* _SET PROBLEM A_:
Reproduce the passage of the Mihaela Fileva article starting with "Music career" and going on through "Music, Grazia magazine).", keeping every word unchanged.

* _SELECTED TEXT_:
----------
Mihaela Fileva () (born May 15, 1991) is a Bulgarian singer-songwriter and dancer. Her career started in 2005 when she won the Bulgarian National Television show – “Hit Minus One”. Her big breakthrough was in 2011 when she was a finalist in The X factor Bulgaria.

Biography
Fileva was born in Veliko Tarnovo on May 15, 1991. She began playing piano and singing at the age of 6. At 9 she took her first dance classes. She won the music show "Hit-1" in 2006. She studied in The National Academy of Music "Prof. Pancho Vladigerov".

Education 
She graduated from the High School of mathematics and natural sciences "Vasil Drumev" in her hometown Veliko Tarnovo and then studied jazz and pop at The National Academy of Music “Prof. Pancho Vladigerov”, Sofia

Music career
Mihaela has won multiple awards including  "Female singer of the Year" award winner (BG Radio, Box TV, 359 Hip-Hop Music Awards), "Album of the Year" and "Lyrics of the year" (BG Radio), "Woman of The Year" (in Music, Grazia magazine).

Mihaela first made an impression in 2011 as one of the finalists in "X-factor". Her appearance was noticed by the audience and some music producers and soon after she signed with the label Monte Music. In 2012 Mihaela released a single with Billy Hlapeto called "Kogato ti triabvam".

A few months later, the release of Mihaela's single "Opasno blizki", ft. VenZy, made her nationally popular as it turned into a smash hit. It was followed by "A dano, ama nadali" and "Prilivi i otlivi".
Once Mihaela released her debut album "Incognito", it was evidence that she is a productive songwriter and artist. Her singles "Na ryba na ludostta", "Edno naum", "I az sym tuk" and "Incognito" topped the charts in Bulgaria.
----------
* _DATA SECTION_:
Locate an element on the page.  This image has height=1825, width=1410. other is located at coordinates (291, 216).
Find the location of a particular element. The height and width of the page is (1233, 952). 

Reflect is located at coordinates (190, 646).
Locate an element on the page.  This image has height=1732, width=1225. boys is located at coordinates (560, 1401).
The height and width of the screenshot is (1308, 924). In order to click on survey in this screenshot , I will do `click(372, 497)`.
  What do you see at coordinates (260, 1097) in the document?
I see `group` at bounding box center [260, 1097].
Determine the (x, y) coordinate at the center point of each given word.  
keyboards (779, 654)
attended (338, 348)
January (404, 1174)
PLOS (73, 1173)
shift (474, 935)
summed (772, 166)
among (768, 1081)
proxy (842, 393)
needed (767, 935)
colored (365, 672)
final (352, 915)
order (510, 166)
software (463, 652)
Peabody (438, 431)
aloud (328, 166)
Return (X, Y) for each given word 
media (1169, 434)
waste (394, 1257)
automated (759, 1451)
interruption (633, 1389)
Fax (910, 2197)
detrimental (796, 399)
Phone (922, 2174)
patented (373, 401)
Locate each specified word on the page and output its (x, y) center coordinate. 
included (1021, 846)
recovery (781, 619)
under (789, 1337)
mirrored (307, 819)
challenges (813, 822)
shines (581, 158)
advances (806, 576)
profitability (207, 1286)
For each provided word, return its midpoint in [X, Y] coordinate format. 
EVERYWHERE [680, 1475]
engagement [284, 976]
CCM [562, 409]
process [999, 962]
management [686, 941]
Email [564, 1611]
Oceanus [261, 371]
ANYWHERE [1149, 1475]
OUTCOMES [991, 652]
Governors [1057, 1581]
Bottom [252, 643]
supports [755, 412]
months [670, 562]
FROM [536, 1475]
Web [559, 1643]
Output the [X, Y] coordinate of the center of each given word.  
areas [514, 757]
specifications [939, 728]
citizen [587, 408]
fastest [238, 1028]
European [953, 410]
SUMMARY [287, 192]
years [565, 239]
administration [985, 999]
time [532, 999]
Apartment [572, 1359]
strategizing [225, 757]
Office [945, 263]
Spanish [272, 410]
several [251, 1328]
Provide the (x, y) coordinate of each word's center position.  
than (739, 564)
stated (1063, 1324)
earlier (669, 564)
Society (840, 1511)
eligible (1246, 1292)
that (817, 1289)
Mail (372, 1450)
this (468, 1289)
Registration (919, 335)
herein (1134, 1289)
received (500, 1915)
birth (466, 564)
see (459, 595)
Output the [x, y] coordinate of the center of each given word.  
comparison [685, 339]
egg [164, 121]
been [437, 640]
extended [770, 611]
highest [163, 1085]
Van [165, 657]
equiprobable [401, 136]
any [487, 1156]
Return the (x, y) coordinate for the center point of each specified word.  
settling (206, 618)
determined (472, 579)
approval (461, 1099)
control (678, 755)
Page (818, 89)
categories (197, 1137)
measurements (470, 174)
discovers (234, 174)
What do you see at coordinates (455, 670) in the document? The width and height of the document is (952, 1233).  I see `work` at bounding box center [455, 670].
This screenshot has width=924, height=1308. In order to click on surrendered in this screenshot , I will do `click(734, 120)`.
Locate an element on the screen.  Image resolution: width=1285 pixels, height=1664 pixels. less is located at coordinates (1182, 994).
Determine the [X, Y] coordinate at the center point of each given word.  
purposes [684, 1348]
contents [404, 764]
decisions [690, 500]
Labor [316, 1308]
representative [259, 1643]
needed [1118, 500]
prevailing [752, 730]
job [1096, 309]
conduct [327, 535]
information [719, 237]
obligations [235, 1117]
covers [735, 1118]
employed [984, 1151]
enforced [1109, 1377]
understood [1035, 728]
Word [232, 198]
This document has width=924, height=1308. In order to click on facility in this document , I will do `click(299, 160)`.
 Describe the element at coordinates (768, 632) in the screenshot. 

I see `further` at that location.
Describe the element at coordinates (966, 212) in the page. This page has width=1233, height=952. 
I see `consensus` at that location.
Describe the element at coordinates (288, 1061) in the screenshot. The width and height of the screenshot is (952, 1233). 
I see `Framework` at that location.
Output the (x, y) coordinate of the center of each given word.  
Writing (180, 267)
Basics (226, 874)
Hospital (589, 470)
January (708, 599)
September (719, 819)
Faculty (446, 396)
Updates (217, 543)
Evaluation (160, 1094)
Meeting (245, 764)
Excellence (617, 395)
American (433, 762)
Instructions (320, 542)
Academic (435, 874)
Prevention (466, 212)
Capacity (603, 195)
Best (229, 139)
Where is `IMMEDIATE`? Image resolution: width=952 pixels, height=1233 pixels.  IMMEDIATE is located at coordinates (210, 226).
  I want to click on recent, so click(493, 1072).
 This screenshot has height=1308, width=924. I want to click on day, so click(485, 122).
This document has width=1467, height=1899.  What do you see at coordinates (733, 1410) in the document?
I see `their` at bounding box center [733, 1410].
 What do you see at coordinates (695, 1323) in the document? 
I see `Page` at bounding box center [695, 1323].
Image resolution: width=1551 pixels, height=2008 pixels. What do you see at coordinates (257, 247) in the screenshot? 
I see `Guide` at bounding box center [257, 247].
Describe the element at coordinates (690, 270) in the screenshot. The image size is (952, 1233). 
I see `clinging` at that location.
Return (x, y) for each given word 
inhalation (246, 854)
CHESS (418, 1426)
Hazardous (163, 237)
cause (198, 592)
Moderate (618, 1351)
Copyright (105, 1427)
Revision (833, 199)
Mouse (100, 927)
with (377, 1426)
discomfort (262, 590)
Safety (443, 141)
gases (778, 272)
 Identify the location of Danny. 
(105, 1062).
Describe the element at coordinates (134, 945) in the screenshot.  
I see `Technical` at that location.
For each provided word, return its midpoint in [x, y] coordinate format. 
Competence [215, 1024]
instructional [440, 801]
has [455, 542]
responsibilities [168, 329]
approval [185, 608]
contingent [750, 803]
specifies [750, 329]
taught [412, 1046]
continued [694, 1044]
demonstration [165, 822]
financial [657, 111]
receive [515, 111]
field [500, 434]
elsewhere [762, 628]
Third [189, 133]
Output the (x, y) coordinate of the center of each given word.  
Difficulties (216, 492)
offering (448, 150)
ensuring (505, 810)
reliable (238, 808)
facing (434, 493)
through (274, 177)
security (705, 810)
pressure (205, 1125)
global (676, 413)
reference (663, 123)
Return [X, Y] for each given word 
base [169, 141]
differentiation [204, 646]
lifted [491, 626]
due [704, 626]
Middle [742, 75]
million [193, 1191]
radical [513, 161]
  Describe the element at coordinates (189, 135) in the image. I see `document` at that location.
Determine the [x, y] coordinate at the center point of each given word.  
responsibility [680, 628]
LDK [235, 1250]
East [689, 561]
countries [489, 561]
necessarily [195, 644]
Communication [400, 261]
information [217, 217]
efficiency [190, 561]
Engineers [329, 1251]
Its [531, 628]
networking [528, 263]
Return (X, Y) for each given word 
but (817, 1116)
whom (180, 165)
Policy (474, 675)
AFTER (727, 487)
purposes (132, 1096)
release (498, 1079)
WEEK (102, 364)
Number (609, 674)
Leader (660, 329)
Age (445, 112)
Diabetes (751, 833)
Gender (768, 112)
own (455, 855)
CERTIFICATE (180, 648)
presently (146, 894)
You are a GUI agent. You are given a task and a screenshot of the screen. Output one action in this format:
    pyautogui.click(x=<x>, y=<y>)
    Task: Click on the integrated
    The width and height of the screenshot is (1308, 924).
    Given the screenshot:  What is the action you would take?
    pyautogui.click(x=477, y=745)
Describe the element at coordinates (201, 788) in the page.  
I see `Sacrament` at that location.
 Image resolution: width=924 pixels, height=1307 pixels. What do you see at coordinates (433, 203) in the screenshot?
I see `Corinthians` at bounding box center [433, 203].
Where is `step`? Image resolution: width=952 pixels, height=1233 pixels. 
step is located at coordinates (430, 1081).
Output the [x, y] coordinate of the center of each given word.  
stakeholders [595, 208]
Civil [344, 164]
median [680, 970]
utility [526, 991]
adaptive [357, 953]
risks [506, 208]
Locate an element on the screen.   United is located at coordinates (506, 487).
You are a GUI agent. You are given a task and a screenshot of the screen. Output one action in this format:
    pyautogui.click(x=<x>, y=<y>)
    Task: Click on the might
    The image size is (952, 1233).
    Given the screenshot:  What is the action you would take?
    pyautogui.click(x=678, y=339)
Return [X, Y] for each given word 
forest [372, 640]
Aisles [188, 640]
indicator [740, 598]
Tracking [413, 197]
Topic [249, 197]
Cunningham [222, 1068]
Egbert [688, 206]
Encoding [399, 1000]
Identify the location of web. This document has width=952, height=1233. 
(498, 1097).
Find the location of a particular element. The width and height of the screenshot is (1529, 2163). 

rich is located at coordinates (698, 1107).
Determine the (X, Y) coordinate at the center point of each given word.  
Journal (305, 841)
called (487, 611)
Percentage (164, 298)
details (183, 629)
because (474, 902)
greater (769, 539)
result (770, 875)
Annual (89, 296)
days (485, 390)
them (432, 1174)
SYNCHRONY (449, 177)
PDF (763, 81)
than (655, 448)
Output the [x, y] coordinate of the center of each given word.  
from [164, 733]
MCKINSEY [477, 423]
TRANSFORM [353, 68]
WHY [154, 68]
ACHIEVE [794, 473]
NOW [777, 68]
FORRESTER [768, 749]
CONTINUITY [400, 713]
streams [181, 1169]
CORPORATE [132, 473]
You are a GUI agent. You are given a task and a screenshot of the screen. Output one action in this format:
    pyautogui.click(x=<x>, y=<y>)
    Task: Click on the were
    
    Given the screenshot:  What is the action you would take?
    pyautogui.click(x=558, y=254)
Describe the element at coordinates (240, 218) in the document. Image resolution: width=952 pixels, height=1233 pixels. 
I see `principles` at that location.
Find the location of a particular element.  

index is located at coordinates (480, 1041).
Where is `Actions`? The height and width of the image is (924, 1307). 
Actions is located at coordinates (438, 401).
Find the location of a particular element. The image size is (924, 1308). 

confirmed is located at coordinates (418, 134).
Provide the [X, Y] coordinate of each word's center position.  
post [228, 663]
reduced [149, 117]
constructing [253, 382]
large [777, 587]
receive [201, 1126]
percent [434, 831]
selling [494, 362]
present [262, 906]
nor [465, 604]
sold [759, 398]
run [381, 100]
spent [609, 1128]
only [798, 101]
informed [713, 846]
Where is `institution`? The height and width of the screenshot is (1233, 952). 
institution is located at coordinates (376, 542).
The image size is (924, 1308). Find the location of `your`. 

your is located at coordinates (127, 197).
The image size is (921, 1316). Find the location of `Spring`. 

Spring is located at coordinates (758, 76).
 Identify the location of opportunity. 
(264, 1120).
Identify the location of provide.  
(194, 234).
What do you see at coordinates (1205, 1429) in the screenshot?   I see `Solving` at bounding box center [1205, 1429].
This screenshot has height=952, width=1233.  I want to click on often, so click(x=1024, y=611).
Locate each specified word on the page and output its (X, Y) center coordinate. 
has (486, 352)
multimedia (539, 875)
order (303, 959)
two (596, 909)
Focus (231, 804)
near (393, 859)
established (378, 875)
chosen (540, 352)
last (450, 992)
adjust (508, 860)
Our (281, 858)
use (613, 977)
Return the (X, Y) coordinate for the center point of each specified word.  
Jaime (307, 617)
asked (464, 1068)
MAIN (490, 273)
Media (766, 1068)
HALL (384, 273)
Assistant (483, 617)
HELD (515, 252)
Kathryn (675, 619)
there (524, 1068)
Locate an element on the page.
----------
* _SET PROBLEM B_:
Transcribe the rows starting with the line with "greater (769, 539)" and going on through the line with "CORPORATE [132, 473]", reproducing each line verbatim.

* _EXERCISE OUTPUT A_:
Music career
Mihaela has won multiple awards including  "Female singer of the Year" award winner (BG Radio, Box TV, 359 Hip-Hop Music Awards), "Album of the Year" and "Lyrics of the year" (BG Radio), "Woman of The Year" (in Music, Grazia magazine).

* _EXERCISE OUTPUT B_:
greater (769, 539)
result (770, 875)
Annual (89, 296)
days (485, 390)
them (432, 1174)
SYNCHRONY (449, 177)
PDF (763, 81)
than (655, 448)
Output the [x, y] coordinate of the center of each given word.  
from [164, 733]
MCKINSEY [477, 423]
TRANSFORM [353, 68]
WHY [154, 68]
ACHIEVE [794, 473]
NOW [777, 68]
FORRESTER [768, 749]
CONTINUITY [400, 713]
streams [181, 1169]
CORPORATE [132, 473]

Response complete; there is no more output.